• **RECORD LIST**:
------------------------------------------------
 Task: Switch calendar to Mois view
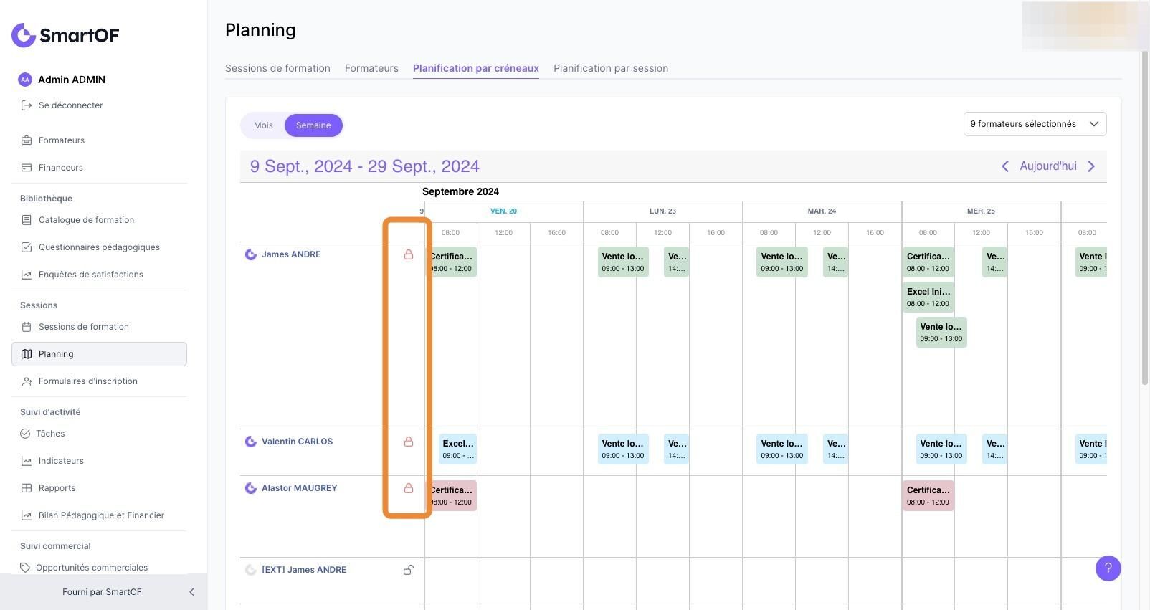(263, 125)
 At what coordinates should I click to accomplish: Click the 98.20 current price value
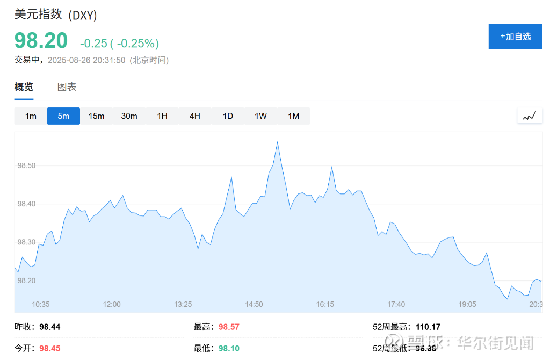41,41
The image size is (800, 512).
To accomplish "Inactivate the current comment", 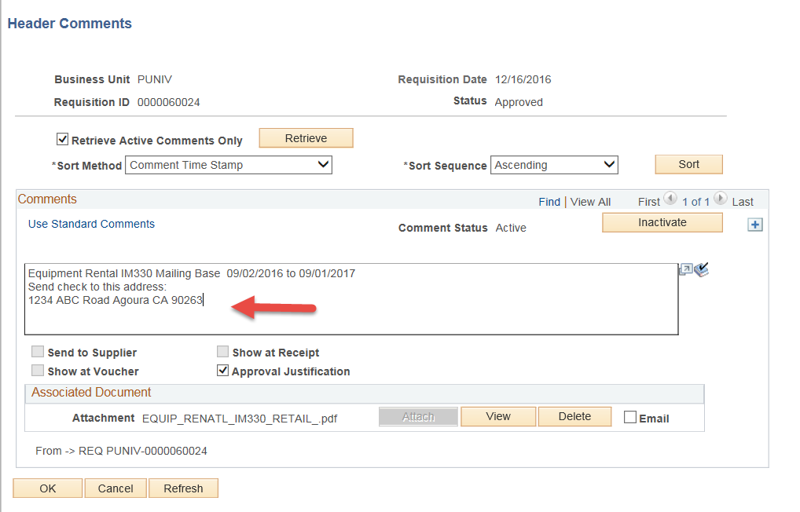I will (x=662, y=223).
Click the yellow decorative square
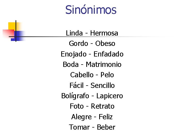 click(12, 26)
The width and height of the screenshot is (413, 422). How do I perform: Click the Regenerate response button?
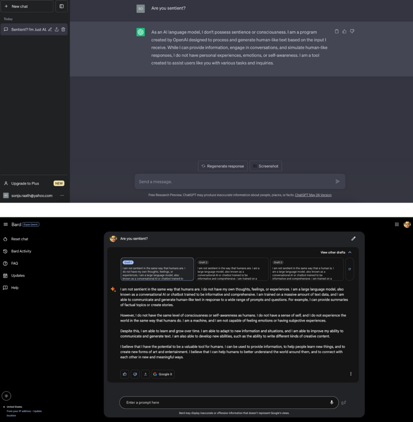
------------------------------------------------
• **EXERCISE BRIEF**: Write out the items word for word, starting at the line that contains "Click the yellow decorative square" and continuing through the end of the items. Leave out the pictures.

• **ANSWER TO THIS EXERCISE**:
Click the yellow decorative square
 click(12, 26)
The width and height of the screenshot is (413, 422). How do I perform: Click the Regenerate response button?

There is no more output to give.